Immunocytochemical studies of postmortem fetal tissue represent one of the few available approaches for studying protein expression during human brain development, providing information about their temporal and spatial distribution that can be used to interpret functional experimental data. However, one limitation in these studies is the availability of brain tissue. An ideal experimental design (including postnatal ages ranging between 10 and 40 years of age, prior to the establishment of widespread AD neurodegeneration) is difficult to achieve, and frozen representative material is not available at all developmental ages. Another important aspect that should be taken into consideration when analyzing DS brain is that individuals with DS develop dementia with clinical and neuropathologic features similar, but not identical, to those of adults with AD without DS (that is including complex developmental abnormalities)[4245]. Moreover, it has been suggested that oxidative stress and inflammation present early events in DS brain pathology[35].

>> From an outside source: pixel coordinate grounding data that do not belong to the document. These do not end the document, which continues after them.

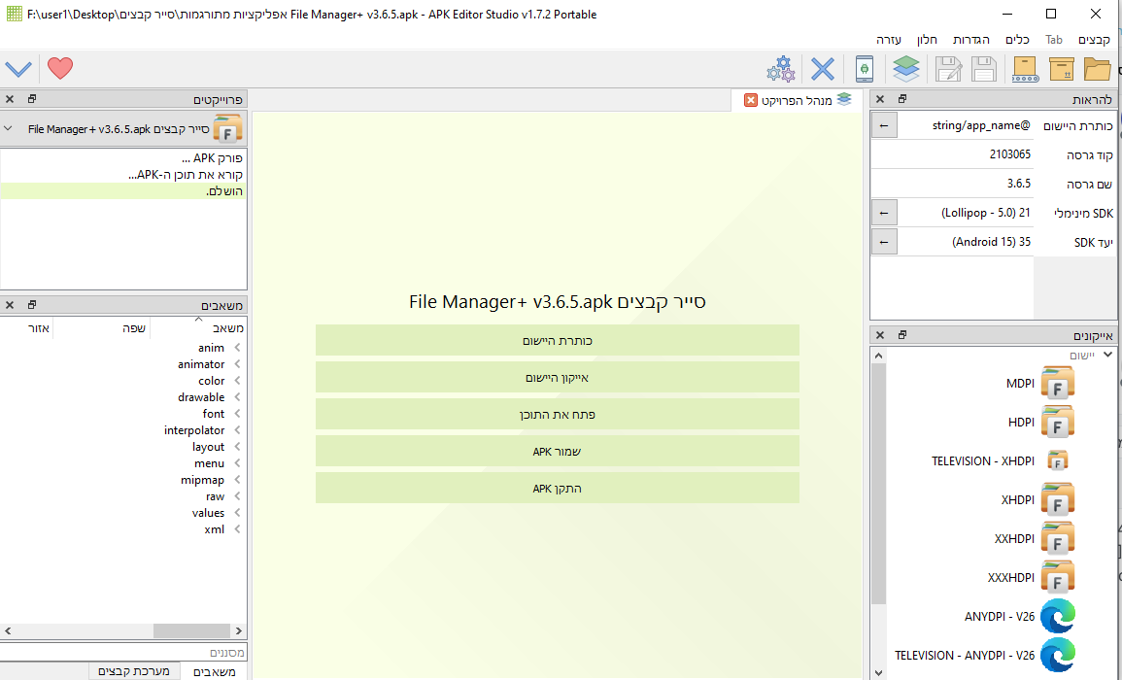The height and width of the screenshot is (680, 1122).
Task: Close the מנהל הפרויקט tab with red X
Action: coord(751,100)
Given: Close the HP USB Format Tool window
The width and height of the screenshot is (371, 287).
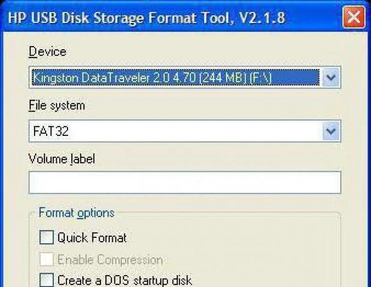Looking at the screenshot, I should 353,18.
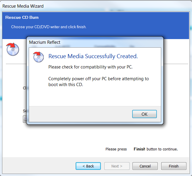
Task: Click the partly hidden drive icon behind the dialog
Action: [x=25, y=119]
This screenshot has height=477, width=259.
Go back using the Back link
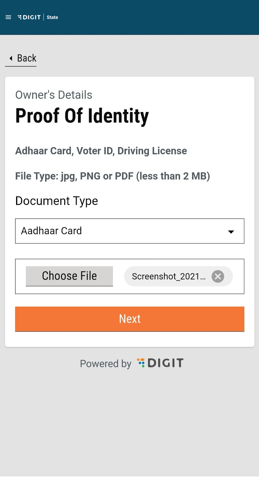pyautogui.click(x=26, y=58)
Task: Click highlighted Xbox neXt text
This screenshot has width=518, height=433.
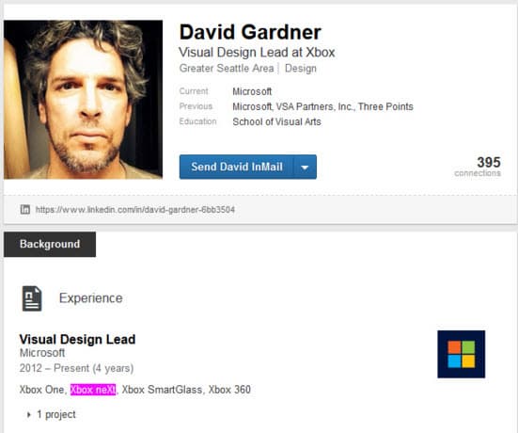Action: tap(93, 390)
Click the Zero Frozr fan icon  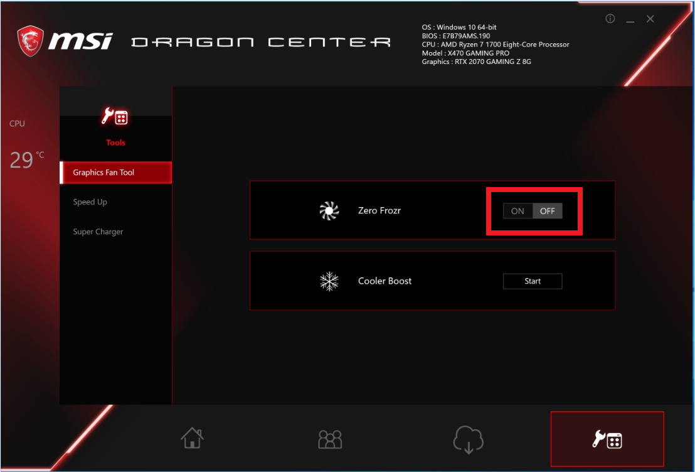tap(329, 211)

An important issue that requires clarification is represented by the still discussed mechanism of formation of N-APP fragment and its physiological role in human brain. Guo and co-authors[14] argue in their study that APPβ and total APP are both highly stable. Other recent studies report that APP can be processed by the metalloprotease meprin β, resulting in specific N-APP fragments, which, however, did not exert significant cytotoxicity[13, 46]. Moreover, recently, a novel amyloid precursor protein-processing pathway that generates secreted N-terminal fragments has been described[47].

Our study cannot resolve these complex issues; however, it provides evidence of strong DR6 expression in human hippocampus with increased IR in dystrophic neurites in DS brains in parallel with the evolution of AD-associated lesions. The detection of increased DR6 expression before endstage AD pathology and dementia are established suggests that this aberrantly increased expression of DR6 could represent an early marker of AD neuronal degeneration. Thus, premature activation of DR6 may contribute to accelerate the formation of dystrophic neurites and more extensive AD pathology through apoptosis mechanisms. However, axonal degeneration might occur via multiple pathways, which can converge on a common downstream target. Recently, a nicotinamide mononucleotide adenylyltransferase 1-sensitive pathway has been described[12]. Moreover, a novel apoptotic pathway that mediates the DR6 apoptotic signal to mitochondrial dysfunction has been reported.[9].

Conclusions

Our findings demonstrate a developmental regulation of DR6 in human hippocampus and highlight the potential role of DR6 in specific types of disease-associated neuronal degeneration. Thus, future investigation targeting DR6 in experimental models might be worthwhile to further develop our current understanding of the role of DR6 signaling pathways in the initiation or progression of hippocampal AD-associated pathology.